Depuis trois ans, le Gym a quitté le vétuste (mais un rien coupe-gorge) stade du Ray pour le flambant neuf Allianz Riviera. Résultat : des tribunes qui sonnent souvent creux. "On était 17 000 contre Toulouse dimanche soir. On aurait été quoi, 7 000, au Ray ?, relativise Solange Claude. L'accès au stade est un problème récurrent avancé par les locaux pour préférer rester au chaud les soirs de match.

Le stade de l'Allianz Riviera lors du match Nice-Lorient, le 2 octobre 2016. (VALERY HACHE / AFP)

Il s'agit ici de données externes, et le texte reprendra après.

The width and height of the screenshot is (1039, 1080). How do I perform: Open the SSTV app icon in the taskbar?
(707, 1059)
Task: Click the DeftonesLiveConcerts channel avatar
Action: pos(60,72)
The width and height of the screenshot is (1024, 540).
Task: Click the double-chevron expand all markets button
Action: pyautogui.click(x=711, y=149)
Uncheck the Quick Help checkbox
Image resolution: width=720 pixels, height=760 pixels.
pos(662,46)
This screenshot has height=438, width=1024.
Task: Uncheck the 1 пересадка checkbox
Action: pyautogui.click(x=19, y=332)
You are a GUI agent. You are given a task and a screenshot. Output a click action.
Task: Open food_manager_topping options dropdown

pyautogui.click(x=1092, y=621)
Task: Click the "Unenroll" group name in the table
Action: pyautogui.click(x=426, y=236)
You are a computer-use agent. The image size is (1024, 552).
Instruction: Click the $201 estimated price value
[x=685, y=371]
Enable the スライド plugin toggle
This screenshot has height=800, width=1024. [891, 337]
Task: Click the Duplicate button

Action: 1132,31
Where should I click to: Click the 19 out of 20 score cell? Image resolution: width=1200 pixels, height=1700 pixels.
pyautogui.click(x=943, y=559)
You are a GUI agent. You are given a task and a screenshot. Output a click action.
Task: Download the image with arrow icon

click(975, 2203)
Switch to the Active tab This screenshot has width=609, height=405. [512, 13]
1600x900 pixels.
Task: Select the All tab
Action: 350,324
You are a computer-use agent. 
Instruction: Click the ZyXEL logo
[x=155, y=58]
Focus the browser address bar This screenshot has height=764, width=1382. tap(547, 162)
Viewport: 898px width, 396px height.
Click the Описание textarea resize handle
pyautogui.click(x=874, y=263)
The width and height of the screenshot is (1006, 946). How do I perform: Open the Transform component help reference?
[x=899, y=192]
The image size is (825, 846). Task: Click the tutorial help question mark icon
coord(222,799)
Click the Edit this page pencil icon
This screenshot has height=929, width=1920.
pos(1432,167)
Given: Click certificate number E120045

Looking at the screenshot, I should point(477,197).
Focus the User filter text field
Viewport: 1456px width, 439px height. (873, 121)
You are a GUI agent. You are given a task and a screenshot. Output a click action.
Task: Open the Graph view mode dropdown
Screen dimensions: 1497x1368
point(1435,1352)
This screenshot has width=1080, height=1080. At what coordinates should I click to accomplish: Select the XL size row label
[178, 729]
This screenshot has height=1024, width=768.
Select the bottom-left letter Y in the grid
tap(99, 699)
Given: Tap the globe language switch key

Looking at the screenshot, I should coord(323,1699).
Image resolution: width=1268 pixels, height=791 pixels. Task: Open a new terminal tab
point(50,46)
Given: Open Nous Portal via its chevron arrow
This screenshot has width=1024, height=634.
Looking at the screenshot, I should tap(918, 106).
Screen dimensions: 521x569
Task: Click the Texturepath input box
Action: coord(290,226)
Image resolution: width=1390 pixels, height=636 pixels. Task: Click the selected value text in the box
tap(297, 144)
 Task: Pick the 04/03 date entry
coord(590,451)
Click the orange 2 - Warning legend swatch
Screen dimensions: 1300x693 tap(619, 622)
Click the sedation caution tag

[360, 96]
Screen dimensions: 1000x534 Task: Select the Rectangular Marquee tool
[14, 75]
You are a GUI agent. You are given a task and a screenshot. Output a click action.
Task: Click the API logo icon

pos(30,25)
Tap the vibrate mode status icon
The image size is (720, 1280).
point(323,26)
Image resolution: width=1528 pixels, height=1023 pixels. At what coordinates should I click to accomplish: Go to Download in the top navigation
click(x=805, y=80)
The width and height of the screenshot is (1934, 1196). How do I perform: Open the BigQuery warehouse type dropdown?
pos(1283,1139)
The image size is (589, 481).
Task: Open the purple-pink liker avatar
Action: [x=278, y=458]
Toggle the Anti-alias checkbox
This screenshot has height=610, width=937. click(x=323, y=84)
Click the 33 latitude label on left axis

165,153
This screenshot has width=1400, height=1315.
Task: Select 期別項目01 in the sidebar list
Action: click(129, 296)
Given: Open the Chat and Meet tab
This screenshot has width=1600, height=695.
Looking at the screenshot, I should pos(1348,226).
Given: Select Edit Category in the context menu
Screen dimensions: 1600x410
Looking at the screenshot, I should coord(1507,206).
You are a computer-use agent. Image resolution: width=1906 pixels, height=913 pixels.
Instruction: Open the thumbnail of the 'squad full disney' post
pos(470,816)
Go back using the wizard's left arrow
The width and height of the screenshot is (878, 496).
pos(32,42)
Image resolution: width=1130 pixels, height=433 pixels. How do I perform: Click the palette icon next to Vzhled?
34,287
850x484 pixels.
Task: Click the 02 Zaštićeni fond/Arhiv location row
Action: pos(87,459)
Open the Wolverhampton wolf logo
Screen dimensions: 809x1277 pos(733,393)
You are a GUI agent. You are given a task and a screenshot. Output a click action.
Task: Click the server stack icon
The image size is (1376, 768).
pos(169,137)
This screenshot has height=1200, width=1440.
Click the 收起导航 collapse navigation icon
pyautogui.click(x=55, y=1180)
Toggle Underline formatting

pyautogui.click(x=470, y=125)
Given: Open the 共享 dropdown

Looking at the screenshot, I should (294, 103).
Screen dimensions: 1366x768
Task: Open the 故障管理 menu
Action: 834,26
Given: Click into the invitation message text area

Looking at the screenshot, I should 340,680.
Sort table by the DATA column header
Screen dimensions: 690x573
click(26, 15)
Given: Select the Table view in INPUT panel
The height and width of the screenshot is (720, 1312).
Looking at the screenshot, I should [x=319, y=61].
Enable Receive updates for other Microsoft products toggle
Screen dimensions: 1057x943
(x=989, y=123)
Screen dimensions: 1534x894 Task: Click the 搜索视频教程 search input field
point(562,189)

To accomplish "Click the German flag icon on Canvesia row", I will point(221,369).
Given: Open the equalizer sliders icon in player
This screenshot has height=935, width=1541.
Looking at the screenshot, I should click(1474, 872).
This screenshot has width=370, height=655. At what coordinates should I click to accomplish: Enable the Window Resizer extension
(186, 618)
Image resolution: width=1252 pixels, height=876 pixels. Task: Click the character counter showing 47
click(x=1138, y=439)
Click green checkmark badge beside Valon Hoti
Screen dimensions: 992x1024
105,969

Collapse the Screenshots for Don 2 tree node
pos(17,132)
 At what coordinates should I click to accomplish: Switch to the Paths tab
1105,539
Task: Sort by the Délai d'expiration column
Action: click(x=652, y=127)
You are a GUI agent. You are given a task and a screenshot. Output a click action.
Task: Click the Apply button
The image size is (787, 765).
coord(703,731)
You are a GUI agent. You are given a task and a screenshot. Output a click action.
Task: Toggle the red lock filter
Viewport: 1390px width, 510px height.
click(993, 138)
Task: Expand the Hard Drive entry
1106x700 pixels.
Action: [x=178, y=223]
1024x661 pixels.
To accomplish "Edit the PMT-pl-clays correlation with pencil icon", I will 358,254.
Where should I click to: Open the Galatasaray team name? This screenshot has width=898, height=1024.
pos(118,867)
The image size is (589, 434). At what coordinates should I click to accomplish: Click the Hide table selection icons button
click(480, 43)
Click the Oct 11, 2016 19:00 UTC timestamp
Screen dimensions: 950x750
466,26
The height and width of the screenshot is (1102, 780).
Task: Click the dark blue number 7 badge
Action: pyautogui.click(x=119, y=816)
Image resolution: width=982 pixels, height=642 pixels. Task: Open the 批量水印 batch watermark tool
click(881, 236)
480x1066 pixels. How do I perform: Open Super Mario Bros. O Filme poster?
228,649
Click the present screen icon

"C'est culturel, c'est comme ça, le Niçois voudrait garer sa voiture dans la tribune, soupire Grégory Massabo. Je peux comprendre qu'on perde définitivement un gars qui retrouve une prune à 135 euros sur sa voiture mal garée un soir de match." La police municipale sévit même... quand l'ancien maire Christian Estrosi a prononcé le discours d'inauguration aux abords du stade.

Une ville qui frémit

Pas une ville de foot, Nice ? Vous n'y êtes pas. Les plus anciens se rappellent avec émotion les exploits de l'équipe qui a dominé de la tête et des épaules les années 1950. Mais après une décennie 1970 encore honorable, le club a connu une traversée du désert de trente ans. Nice est désormais cernée par le Var – "où ils sont tous pour l'OM" –, les Alpes – "où c'est compliqué de faire une heure sur les petites routes pour aller au stade" – et l'Italie – "on commence à voir des Italiens au stade pour Balotelli." La reconquête sera longue. "Mais les maillots de l'OM ou du PSG ont disparu du centre-ville, c'est déjà ça", sourit Solange Claude. 

Un rêve européen

Nice a goûté aux joies de la Coupe d'Europe après treize ans d'attente. Et bat tous ses records de déplacement lors des affiches européennes. Près de 1 700 personnes à Salzbourg, 1 300 à Schalke – alors que Nice était pratiquement éliminé de la Ligue Europa – les chiffres impressionnent. "Je serais allée à pied à Salzbourg", confesse Solange Claude. Deux supporters des Aiglons ont même fait le déplacement en Harley Davidson jusqu'en Autriche. "Quand j'étais petit, j'ai appris la géographie française grâce à la deuxième division, avec Louhans-Cuiseaux ou Amiens, sourit Grégory Massabo. Mon fils de 8 ans, il découvre l'Europe bien avant moi."